→ **PAGE TEXT**

I think it is way too easy for those of us not in the heat of battle on the playground to sit back and say; oh just ignore the bully, or just use your words. That may work for resolving conflict with your average person, but the fact is you have to consider the mentality of that bully - you can't reason with them and they just aren't going to understand anything else. There is a time for reason, and a time be physical - learning what is appropriate when is a worthwhile and extremely valuable life lesson.
lmetayer wrote "Yall are pathetic really violence only begets more violence!"
Nonsense. Most, including me, have stopped bullies with physical resistance. The bullies will move on as the cost of bullying increases.
What is pathetic is the statement ""Yall are pathetic really violence only
begets more violence!" Have you even raised kids? I have run across
bullies and have been picked on. If you do not stand up for yourself it only
gets worse because you are a soft target. Teachers and schools do squat even
though there is a zero tolerance policy. It usually only takes one time to stand up for yourself and it stops. The bully moves to the next target. Welcome to 21st
century.
Quite the opposite, Imetayer! I recall, when I was about 10-11, there was a kid in our neighborhood who bullied all of us. I was never much of a fighter, and rather light weight in build, and I took his abuse for what seemed like a long time. Finally after a few bouts of pushing me around in my own front yard, I reached that point where I really didn't care anymore, and laid into him. We both fought tooth, and nail till we were both totally exhausted. What stuck in my mind, while the fight was in progress, was that all the other kids that put up with his BS, were cheering me along, where as before, they were always silent. After the fight, he never messed with me again.....and we became friends! LOL!! Go figure! OTOH, were this to have occurred while I was in, say...high school, it most likely would have ended quite differently. Oh, the fight would have occurred, but friendship afterwards?? LOL!! I don't think so! :O)
lmetayer, so what is YOUR solution?? Enlighten us.

→ **WHAT THE TASK REQUIRES**
Retype the part of the comments on standing up to bullies, starting with "I think it is" and going on through "valuable life lesson.".

Collected data entries

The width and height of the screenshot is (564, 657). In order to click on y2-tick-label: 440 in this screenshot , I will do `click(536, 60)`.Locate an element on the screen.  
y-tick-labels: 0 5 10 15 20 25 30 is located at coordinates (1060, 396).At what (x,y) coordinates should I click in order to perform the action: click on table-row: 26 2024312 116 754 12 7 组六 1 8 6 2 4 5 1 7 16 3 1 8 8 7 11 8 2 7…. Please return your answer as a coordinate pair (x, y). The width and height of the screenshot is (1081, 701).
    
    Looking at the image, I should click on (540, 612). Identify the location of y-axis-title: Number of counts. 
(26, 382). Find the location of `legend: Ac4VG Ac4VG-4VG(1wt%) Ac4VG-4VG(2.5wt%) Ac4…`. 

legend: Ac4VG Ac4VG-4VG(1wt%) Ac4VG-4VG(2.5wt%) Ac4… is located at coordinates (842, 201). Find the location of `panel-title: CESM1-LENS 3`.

→ **TASK RESPONSE**
I think it is way too easy for those of us not in the heat of battle on the playground to sit back and say; oh just ignore the bully, or just use your words. That may work for resolving conflict with your average person, but the fact is you have to consider the mentality of that bully - you can't reason with them and they just aren't going to understand anything else. There is a time for reason, and a time be physical - learning what is appropriate when is a worthwhile and extremely valuable life lesson.